*TEXT SEGMENT*.
================================

Puffy rolls

As a resident alien, Guadalupe Guzman shouldn’t be eligible to vote in any election held in this country. That’s a privilege reserved for citizens. At least that’s the way it’s supposed to be.

But last month, Guzman received a voter registration card issued by Detroit’s Department of Elections. If Guzman were to show up at the polls for the Aug. 2 primary, that card would be enough for the native of Mexico to cast his ballot for Detroit mayor, City Council members and school board members.

It wasn’t the only incorrectly issued card that came to the Guzman family’s southwest Detroit duplex. The family received a total of five bogus registration cards, including cards in two names for wife Carmen Guzman, who is a citizen, and registration cards for a daughter who lives in Bloomfield Hills, a tenant from 10 years ago and a man no one in the family has ever heard of, says daughter Christina Guzman, an employee of mayoral challenger Freman Hendrix’s campaign.

The Guzmans’ abundance of cards is a sign of bigger problems with Detroit’s voter rolls.

According to one expert, Detroit may have from 130,000 to 190,000 people incorrectly listed on its voter rolls. Some fear that those padded rolls could lead to election results that are vulnerable to legal challenges.

City officials are downplaying the problem.

Officially, there are about 637,000 registered voters in Detroit. But Wayne State University demographer Kurt Metzger says there are only about 630,000 eligible voters in the city. That’s how many citizens 18 or over lived in the city as of the 2000 Census. Only about 72 percent of eligible voters nationally actually register; in African-American communities the rate falls to about 69 percent.

“All this is to say that the true number of registered voters in Detroit is probably closer to 450,000 to 500,000,” Metzger says.

That’s the figure mentioned in a memo written by staffers of Detroit Mayor Kwame Kilpatrick in 2002, when Detroit’s official voter registration was hovering around 611,000. Despite repeated requests, Kilpatrick’s office didn’t respond to questions regarding what, if anything, the administration has done since 2002 to help fix the problem.

As Detroit’s director of elections, Gloria Williams is responsible for planning, administering and monitoring all city elections. She insists that Detroit’s voter rolls aren’t significantly inflated, contending that the 2000 Census numbers were mistakenly low.

Williams, appointed by City Clerk Jackie Currie (who is up for re-election), says that while there may be some redundancy, she doesn’t believe the rolls are nearly as inflated as Metzger’s estimate suggests.

“If I thought the file was off by 200,000 people, we would have done something a long time ago.” Williams says. “In the November election of 2004, 325,000 people voted in Detroit. If the number is only 450,000, then almost every registered voter in the city of Detroit voted. We would have had a 70 or 80 percent voter turnout. They can either have it one way or the other. I would love to see an 80 percent turnout.”

================================

*Word and item position data*.
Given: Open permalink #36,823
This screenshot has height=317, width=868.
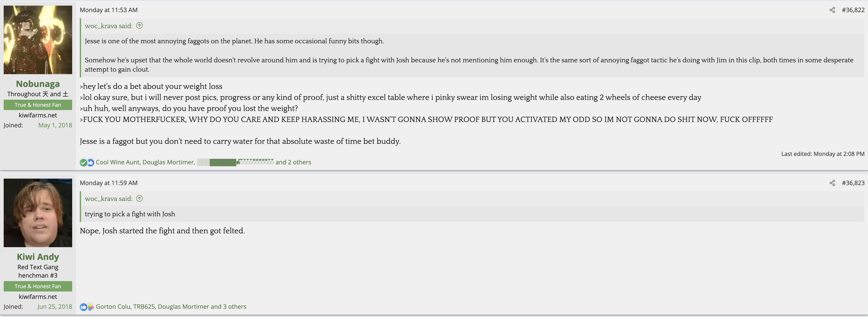Looking at the screenshot, I should click(853, 183).
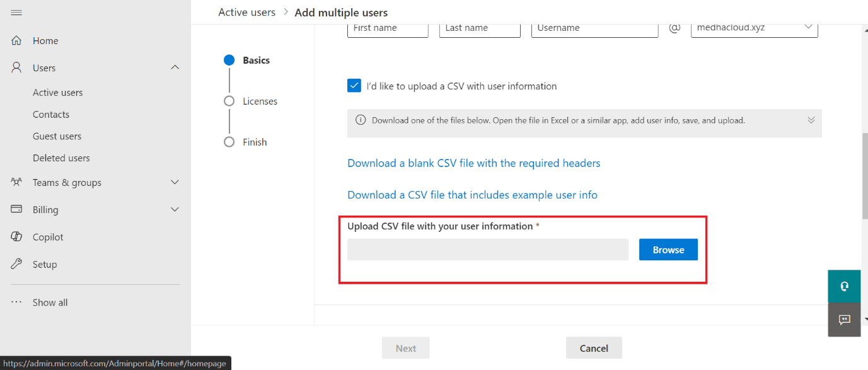Click the Billing icon in the sidebar
Image resolution: width=868 pixels, height=370 pixels.
(x=16, y=209)
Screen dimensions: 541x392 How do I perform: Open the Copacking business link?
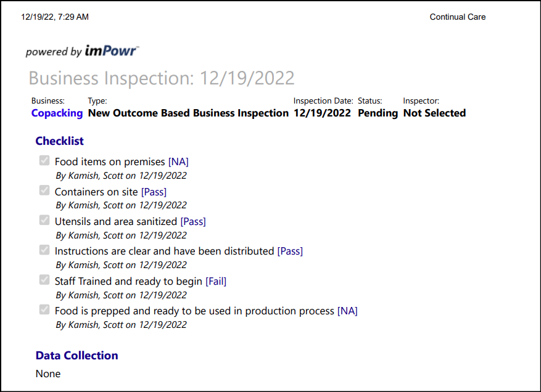(x=57, y=113)
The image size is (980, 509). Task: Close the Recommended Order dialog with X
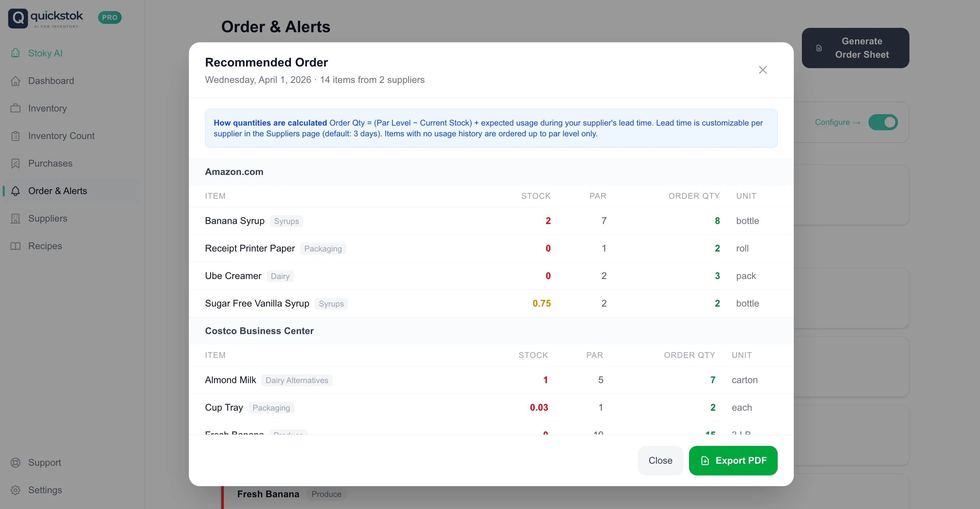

================================

*REQUIREMENT 1*.
Answer these questions using the article on Detroit's voter rolls:
(a) How many bogus registration cards did the Guzman family receive?
(b) Who is Detroit's director of elections?
(c) How many people voted in Detroit in the November 2004 election?
*REQUIREMENT 2*. List every person named by full name in the article on Detroit's voter rolls.
*REQUIREMENT 3*. Carry the article on Detroit's voter rolls forward, starting after its final paragraph.

*EXERCISE ANSWER 1*.
(a) Five
(b) Gloria Williams
(c) 325,000

*EXERCISE ANSWER 2*.
Guadalupe Guzman
Carmen Guzman
Christina Guzman
Freman Hendrix
Kurt Metzger
Kwame Kilpatrick
Gloria Williams
Jackie Currie

*EXERCISE ANSWER 3*.
However, if the number of actual registered voters is near Metzger’s upper limit estimate of 500,000, then the 325,000 who voted in 2004 would represent a 65 percent turnout — which is consistent with Michigan’s statewide turnout for that election.

No one denies there is a problem. The city plans to ask for a report from the State Bureau of Elections on duplicate voter registration entries after the Aug. 2 primary, Williams says. That report would look at the rolls used to generate a July mailing sent to the city’s voters.

Williams says her department has been trying to pare the voter lists for years by sending out mailings. When such mailings can’t be delivered and are returned, the process of purging those voters from the records can begin. But reports and correction of existing redundancies won’t keep the voter lists clean if the system isn’t adjusted to eliminate problems in entering information, Williams says.

Michigan’s Secretary of State office acknowledges that inactive or duplicate voter registrations are a statewide problem, with more than 800,000 names on Michigan’s rolls that have no voter history. Kelly Chesney, spokeswoman for Secretary of State Terri Lynn Land, says that as of 2000, Detroit had about 169,000 people who are registered but have no voting history. Part of the problem, Williams says, is that the 1993 National Voter Registration Act made the process of removing inactive voters from the rolls cumbersome.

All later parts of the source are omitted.